* _Document text_:
━━━━━━━━━━━━━━━━
RT Tanner & Co Ltd
Arthur Derek Tanner
The address given by Stuart Morris, Derek Tanner’s son-in-law, at his Memorial Service held at St. Brides Fleet Street on the 3rd April 1996
The year 1913, like so many others at the start of the 20th Century proved to be quite momentous. The world was still reeling from the loss of the Titanic; The Olympic games in Stockholm had seen some startling performances - The Pole Vault event for example being won with a leap of less than 4 metres (athletes at good prep.schools are clearing that nowadays!). Was the total eclipse of the sun a significant sing of things to come?
Then in 1913 Mrs Pankhurst and Emily Davidson were making their suffragette feelings known - the latter by throwing herself under the King’s horse in The Derby. There was fighting in Ulster - no change there, and amidst all this two of my most favourite people were born. Danny Kaye and Derek Tanner.
Finchley in North London - not one of the world’s most exotic spots, was the location of Derek’s birth. Believe it or not he was a somewhat sickly child, but from his earliest days Derek proved to be a fighter and a survivor.
In due course prep.school led on to the happy years he was to spend at Marlborough. Here on the wind-swept Wiltshire Downs - training ground for race horses and embryonic yuppies, Derek flourished. He picked up his life-long love of rugby football, and with the beagle pack, a fondness for dogs which was to remain with him - through red setters, great and not-so-small all his life. Most important though he’d quite rightly claim, were the friendships forged through the ups and downs of public school life in the late 1920’s. The terrible triumvirate of Bob Gladstone, Dick Spens and Derek came together at this time. He valued his links with Marlborough enormously, and the firm friendships that he was to make there were more precious to him than can readily be described. Little was ever said of Derek’s academic prowess. Should a discreet veil be drawn? Did his performance match that achieved by sons Tony and Peter who later were to follow in their father’s footsteps?
━━━━━━━━━━━━━━━━
* _Data block_:
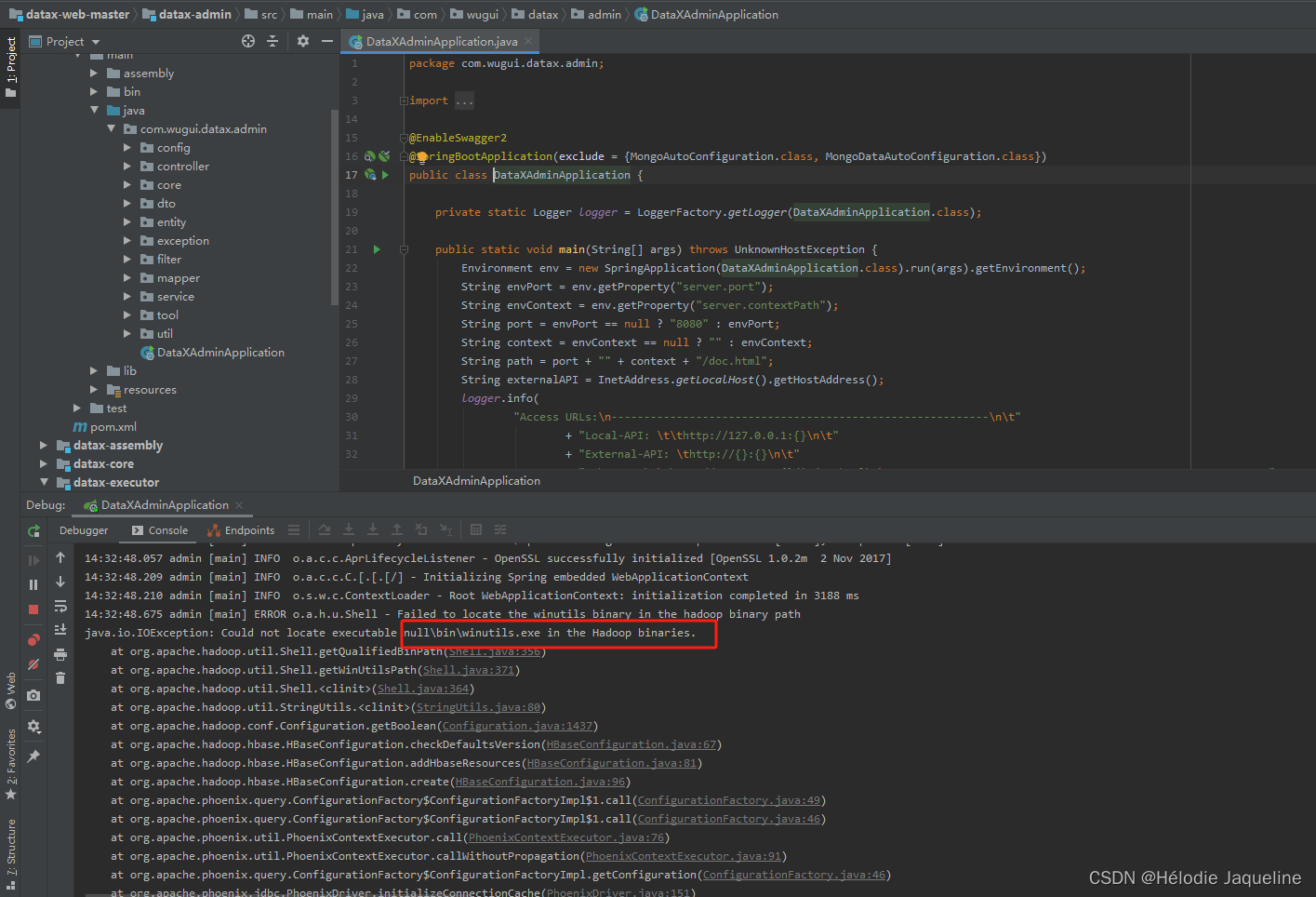Expand the datax-assembly module

click(44, 446)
━━━━━━━━━━━━━━━━
* _Short task_: Write out, word for word, the part of the memorial address above that opens with the words containing "Then in 1913" and closes with "and Derek Tanner.".

* _Expected answer_:
Then in 1913 Mrs Pankhurst and Emily Davidson were making their suffragette feelings known - the latter by throwing herself under the King’s horse in The Derby. There was fighting in Ulster - no change there, and amidst all this two of my most favourite people were born. Danny Kaye and Derek Tanner.